Document section —
- - -
During testing, experts also noted the significantly faster production speed of tactile graphics when using the developed software compared to traditional manual methods. Moreover, the text-prompt-driven synthesis process was praised for its user-friendly approach, as it does not require operators to possess advanced expertise in tactile graphics production. This feature enables the creation of images with diverse content while maintaining ease of use.
Furthermore, experts highlighted the software’s advantages over other automated systems for synthesizing tactile graphics. Unlike systems that rely on additional input data (e.g., programs that convert photos into tactile images), the developed software requires only a textual description, significantly simplifying the preparation of materials for production. This convenience, combined with its high efficiency, positions the software as a valuable tool for creating tactile graphics in various domains.
5.4. Quantitative Metrics
The evaluation results are shown in
Table 5. The CLIP score value, according to Formula (14), for the obtained model was equal to 23.7. At first glance, the result may seem bad; however, an explanation was found for this. The CLIP model used to calculate the CLIP Score was trained on a diverse range of image samples, including realistic and graphically complex images, as it was designed for general-purpose applications. However, it has been found that the CLIP model—at least in its publicly available versions—is not well-suited for calculating CLIP scores on simple, graphic images such as tactile graphics.
6. Discussion
The current training dataset consists of relatively simple images, such as animals, plants, and basic objects. However, one limitation of the model lies in its potential difficulty in scaling to more complex images, such as those with intricate details (e.g., architectural blueprints or detailed scientific diagrams). The model’s ability to capture fine-grained details is constrained by the size of its latent space and the number of hidden layers in the VQ-VAE architecture. Generating complex tactile graphics may require a more detailed representation, which could introduce inefficiencies or inaccuracies without modifications to the model architecture.
Furthermore, while the model performs well with simpler prompts (e.g., “a cat” or “a tree”), it faces challenges when handling more complex and nuanced prompts (e.g., “a group of children playing soccer with a spotted ball”). As the semantic complexity and length of the prompt increase, the transformer’s encoding of textual information becomes more demanding. This can result in difficulties disentangling and representing all elements of a complex scene in tactile graphics form, potentially leading to information loss or oversimplification.
In terms of computational requirements, training the proposed model—which combines the BART Transformer and the VQ-VAE—requires substantial resources. The autoregressive nature of the model and the dual processing of textual and graphical latent spaces make training computationally expensive. This process demands powerful GPUs or TPUs, significant memory capacity, and extended training times, particularly as the dataset size increases. Scaling the model to handle larger datasets or higher-dimensional image outputs poses additional challenges without access to advanced computing infrastructure.
- - -
Entries supplied —
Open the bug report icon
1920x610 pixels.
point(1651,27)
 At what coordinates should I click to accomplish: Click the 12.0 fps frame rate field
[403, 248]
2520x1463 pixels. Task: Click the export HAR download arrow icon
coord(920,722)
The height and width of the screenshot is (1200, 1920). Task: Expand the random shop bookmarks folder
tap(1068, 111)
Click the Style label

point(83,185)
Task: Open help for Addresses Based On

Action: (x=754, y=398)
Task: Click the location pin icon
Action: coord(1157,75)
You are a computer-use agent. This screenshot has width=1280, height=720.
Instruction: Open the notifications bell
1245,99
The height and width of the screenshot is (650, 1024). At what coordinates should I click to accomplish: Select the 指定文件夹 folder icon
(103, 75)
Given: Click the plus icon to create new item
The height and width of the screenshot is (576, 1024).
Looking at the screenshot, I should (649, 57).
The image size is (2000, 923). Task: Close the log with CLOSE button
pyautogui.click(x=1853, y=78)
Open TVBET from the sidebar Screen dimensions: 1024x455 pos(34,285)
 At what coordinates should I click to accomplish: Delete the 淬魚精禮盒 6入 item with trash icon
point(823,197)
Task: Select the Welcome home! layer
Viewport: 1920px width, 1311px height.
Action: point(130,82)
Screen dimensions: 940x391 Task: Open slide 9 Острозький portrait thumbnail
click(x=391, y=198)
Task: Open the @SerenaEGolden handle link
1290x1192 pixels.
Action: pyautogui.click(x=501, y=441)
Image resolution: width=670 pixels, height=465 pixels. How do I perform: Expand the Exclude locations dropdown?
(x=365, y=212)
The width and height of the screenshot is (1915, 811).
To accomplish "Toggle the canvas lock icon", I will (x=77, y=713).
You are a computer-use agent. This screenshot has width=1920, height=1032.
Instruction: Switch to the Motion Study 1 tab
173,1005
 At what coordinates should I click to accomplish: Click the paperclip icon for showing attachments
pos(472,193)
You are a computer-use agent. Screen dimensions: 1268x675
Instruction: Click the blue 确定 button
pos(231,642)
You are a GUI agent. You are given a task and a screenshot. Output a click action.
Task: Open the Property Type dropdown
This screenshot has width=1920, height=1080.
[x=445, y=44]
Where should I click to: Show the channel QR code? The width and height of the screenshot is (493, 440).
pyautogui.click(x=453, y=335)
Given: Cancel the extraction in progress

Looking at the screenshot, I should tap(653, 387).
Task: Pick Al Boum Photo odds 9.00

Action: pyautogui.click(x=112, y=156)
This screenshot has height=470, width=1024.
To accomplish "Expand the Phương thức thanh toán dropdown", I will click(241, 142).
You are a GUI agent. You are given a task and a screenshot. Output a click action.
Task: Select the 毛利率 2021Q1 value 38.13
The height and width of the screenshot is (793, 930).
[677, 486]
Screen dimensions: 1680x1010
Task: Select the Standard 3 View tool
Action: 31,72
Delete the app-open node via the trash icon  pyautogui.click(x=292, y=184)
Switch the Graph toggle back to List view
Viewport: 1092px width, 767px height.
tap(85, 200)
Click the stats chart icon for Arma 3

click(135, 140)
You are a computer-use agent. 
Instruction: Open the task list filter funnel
- - -
Objectives —
1. What kinds of images does the tactile graphics passage say the current training dataset consists of?
2. Extend the tactile graphics passage with what comes after its final sentence.
The listing has nothing to do with the tactile graphics passage.

Per-task outputs —
1. Animals, plants, and basic objects.

2.
The hyperparameters listed in
Table 3 were chosen based on a combination of empirical tuning and best practices from prior studies in related fields. The batch size, in particular, was set to 2 due to the high dimensionality of the inputs and the computational constraints of the hardware used during training. While larger batch sizes are often preferred for their ability to improve gradient estimation stability, our experiments showed that the chosen configuration achieved acceptable performance without overloading available resources.
We acknowledge the potential of more advanced hyperparameter optimization techniques, such as Bayesian optimization, to explore and identify more effective configurations. These methods could enable the model to converge faster or achieve improved performance by systematically searching a broader parameter space. While the current study focused on manual tuning to balance resources and performance, integrating automated optimization tools in future work represents a promising direction for further improving the model’s effectiveness.
Nevertheless, while the training process of the proposed model is computationally intensive and time-consuming, due to the high dimensionality of the inputs and the complexity of the machine learning process, the inference phase remains efficient. This is achieved through the compact latent space of the VQ-VAE (8 × 8 dimension), which minimizes the computational load during decoding. Additionally, the autoregressive BART decoder generates graphical tokens iteratively, but the manageable size of the latent space (64 elements) ensures that the process remains lightweight and fast. The model’s focus on producing simplified and clear tactile graphics, rather than photorealistic images, further optimizes inference time, making it practical for real-world applications on resource-constrained devices.
Ethical considerations are paramount in the development of tactile graphics to ensure that the generated images accurately represent the intended information. For visually impaired users, tactile graphics serve as a primary means of interpreting visual content. Any distortion or inaccuracy in the generated graphics could lead to misunderstandings. For instance, oversimplification or omission of critical details in a tactile graphic could provide an incomplete or misleading representation. To address this concern, it is essential to rigorously validate model outputs against established standards for tactile graphics. Additionally, soliciting feedback from visually impaired users is crucial to ensure that the tactile representations are both accurate and comprehensible.
Currently, effective methods for assessing the quality of tactile graphics include expert evaluations, focus groups, and user testing. However, we believe it is crucial to explore the development of an automated tool for assessing the quality of tactile graphics. Such a tool could, for instance, function as a discriminator within a GAN architecture, providing an objective and scalable approach to evaluation. The development of such a tool is a challenging task, as it must address both the technical specifications and the quality standards, which imply that tactile graphics should be compatible with the following properties:
Legible: The convexity of forms, protrusions of points, signs, lines, and textures defining highlighted surfaces must be easily recognizable by touch;
Understood: The reader must clearly grasp the idea conveyed by the author through the illustration;
Substantial: The illustration must correspond to and enhance the text it accompanies;
Attractive: The illustration should feel pleasant to the touch and evoke interest. Such images encourage visually impaired readers to engage with them, even if it requires effort;
Continuous: The reader should seamlessly follow the graphic element without losing their place or searching for the next tactile component;
Useful: Illustrations must convey meaningful information to the user. Decorative elements that merely enhance aesthetic value should be avoided, as they can interfere with readability.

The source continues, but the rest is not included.